A contrasting story is that of antioxidant micronutrients, particularly vitamins C and E. In the early 1980s, there was a widespread belief that plasma antioxidant levels played a major role in cardiovascular disease, in cancer and in ageing. The data was dominated by associations studies linking published levels of plasma antioxidant status in different countries with national disease rates. The relationships were most impressive. Animal studies also added to the theory and in vitro studies abounded showing how anti-oxidant vitamins could protect fractions such as low-density lipoprotein from oxidative damage which would otherwise render them very atherogenic. As often happens in the field of health research, someone wanted to cut to the chase and head for glory with a human intervention study. And so the ATBC (alpha tocopherol {vitamin E} beta carotene) study was designed and implemented. It failed to uphold the hypothesis and many reasons were put forward as to why the study was “unsuccessful”. Based on knowledge of these flaws, more intervention studies were rushed along and, all in all, the antioxidant theory was abandoned.

We can look at some other “successes” and “failures” in nutritional epidemiology. The protective role of folic acid in reducing the risk of a neural tube defect birth was shown in a randomized controlled trial leading to a major initiative in public health nutrition with the fortification of flour with folic acid. Trans fatty acids were removed from the food chain wherever possible on the basis of a strong human intervention study. In contrast, notwithstanding the strong evidence from correlational studies in humans of a link between fish oil fatty acids and cognitive decline, endless intervention studies have failed to show a protective effect.
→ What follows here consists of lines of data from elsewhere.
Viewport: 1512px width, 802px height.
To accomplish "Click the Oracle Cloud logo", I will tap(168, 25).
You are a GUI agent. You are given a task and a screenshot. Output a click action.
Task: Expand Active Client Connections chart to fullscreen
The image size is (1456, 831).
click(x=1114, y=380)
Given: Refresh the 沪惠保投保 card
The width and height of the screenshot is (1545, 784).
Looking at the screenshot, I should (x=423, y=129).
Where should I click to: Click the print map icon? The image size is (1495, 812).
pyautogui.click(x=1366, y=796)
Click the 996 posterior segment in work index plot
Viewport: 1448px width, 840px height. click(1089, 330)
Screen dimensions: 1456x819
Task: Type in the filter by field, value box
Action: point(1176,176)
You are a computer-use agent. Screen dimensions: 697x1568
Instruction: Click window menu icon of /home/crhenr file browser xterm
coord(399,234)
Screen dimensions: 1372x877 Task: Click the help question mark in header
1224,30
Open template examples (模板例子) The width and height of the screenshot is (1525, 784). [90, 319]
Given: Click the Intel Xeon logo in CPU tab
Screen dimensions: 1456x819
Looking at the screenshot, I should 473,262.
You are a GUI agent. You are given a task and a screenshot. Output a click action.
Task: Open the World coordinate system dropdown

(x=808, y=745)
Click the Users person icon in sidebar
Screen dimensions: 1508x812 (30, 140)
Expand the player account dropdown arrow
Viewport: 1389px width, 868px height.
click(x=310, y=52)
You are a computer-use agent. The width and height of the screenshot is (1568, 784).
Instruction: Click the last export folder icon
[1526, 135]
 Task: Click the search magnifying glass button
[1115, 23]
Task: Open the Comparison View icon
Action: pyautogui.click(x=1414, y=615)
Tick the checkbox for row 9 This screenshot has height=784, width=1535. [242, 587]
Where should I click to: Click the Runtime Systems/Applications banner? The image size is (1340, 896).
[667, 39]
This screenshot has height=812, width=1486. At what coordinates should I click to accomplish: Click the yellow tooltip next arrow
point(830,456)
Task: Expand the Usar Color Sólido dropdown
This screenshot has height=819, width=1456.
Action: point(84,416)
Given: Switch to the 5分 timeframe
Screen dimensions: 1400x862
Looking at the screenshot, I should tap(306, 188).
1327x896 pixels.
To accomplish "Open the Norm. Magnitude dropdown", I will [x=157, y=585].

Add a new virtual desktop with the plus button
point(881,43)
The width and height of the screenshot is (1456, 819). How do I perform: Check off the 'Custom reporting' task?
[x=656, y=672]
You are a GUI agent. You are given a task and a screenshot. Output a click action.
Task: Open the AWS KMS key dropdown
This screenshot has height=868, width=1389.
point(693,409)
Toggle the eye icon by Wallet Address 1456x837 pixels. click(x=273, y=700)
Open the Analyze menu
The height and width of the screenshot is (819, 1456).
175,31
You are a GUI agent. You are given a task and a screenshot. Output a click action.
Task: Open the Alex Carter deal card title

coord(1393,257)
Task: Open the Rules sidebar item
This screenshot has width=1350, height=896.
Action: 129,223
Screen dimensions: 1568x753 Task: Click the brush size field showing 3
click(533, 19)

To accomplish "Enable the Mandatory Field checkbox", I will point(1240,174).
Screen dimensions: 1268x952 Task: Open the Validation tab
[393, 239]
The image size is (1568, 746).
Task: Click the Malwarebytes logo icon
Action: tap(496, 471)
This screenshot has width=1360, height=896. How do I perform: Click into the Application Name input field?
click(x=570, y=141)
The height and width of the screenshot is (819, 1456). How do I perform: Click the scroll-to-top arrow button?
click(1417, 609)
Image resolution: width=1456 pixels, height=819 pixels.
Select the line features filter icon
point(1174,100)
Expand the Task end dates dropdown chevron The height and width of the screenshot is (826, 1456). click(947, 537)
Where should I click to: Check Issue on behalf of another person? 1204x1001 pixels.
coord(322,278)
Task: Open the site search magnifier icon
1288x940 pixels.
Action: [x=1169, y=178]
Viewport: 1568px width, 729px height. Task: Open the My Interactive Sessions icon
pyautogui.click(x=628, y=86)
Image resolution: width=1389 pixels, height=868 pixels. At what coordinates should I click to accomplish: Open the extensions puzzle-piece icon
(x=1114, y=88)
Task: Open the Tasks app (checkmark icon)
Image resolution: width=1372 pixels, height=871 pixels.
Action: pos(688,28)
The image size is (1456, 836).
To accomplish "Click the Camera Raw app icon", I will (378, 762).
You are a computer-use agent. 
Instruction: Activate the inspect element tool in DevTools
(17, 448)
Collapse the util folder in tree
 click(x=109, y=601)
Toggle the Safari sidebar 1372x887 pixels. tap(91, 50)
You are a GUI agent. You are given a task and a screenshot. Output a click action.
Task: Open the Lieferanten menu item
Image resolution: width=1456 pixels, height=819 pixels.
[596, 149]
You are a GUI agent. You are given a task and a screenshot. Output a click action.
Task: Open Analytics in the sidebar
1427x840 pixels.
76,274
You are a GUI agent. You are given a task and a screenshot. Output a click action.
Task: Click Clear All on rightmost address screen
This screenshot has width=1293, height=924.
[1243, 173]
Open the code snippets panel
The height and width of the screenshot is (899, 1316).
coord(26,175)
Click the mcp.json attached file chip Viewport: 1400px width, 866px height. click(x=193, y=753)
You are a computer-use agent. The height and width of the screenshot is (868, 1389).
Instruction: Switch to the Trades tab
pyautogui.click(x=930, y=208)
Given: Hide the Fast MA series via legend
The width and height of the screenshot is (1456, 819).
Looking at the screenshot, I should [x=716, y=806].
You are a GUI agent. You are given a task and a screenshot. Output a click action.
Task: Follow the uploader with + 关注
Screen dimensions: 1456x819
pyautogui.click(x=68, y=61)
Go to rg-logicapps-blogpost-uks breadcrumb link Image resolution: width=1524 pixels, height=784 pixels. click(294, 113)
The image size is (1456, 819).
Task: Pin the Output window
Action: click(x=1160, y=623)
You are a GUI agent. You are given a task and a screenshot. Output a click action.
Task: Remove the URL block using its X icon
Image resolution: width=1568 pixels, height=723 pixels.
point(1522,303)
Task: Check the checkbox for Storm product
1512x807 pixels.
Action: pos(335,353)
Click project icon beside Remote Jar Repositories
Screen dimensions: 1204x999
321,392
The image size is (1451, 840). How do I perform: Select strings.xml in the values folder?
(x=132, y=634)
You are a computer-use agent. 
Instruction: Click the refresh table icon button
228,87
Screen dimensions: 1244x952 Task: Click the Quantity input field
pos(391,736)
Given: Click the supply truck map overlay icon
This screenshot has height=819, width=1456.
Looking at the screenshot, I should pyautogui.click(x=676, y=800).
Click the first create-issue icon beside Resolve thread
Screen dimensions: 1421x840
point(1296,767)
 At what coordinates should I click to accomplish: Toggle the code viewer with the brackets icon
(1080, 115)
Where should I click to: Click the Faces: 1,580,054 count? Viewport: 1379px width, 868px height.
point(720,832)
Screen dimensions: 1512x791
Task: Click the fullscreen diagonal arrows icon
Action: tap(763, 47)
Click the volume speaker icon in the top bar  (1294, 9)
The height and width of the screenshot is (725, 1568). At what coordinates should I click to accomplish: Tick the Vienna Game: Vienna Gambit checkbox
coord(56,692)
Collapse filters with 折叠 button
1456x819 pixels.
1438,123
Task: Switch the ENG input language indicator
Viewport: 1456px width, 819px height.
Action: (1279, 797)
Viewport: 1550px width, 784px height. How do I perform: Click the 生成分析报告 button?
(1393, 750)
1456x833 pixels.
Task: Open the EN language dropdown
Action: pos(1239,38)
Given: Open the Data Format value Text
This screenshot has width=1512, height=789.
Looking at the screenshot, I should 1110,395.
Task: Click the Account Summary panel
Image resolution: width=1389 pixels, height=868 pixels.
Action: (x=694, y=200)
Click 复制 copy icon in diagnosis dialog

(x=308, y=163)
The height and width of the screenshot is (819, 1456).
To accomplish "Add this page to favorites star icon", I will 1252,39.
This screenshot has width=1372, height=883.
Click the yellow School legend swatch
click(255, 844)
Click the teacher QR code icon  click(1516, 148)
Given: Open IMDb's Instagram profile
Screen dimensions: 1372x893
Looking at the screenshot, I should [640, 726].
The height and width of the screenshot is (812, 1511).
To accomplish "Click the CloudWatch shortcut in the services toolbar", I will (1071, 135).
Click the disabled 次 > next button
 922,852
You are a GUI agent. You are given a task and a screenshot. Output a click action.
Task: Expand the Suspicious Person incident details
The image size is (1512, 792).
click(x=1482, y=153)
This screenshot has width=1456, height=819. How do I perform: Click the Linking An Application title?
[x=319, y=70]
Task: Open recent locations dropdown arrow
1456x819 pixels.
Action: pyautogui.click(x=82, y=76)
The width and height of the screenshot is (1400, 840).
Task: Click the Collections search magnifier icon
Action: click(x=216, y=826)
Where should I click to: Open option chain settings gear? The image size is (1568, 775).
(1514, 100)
Thus we have an excellent track record in human nutrition in translating observational studies that show an association between some aspect of diet and some health attribute into dietary intervention studies and then basing our policy interventions on food of those intervention studies.

Taxing sugar-sweetened beverages to reduce the incidence of obesity requires data from human intervention studies that show a direct link between weight gain and consumption of such beverages at rates that correspond to reality before anything is done. There are intervention studies and meta-analyses of such studies and the evidence is very weak if non-existent. To suggest that we trust these data so much and that we are fully confident that fiscal measures will be always positive and rarely negative is simply wrong and is bad science. To argue that sometimes we need to take leaps of faith in nutrition policy flies in the face of 6 decades of rigorous research on which nutrition policy has been built. Facts and not faith should drive policy. Facts are universal but faith is a subjective value.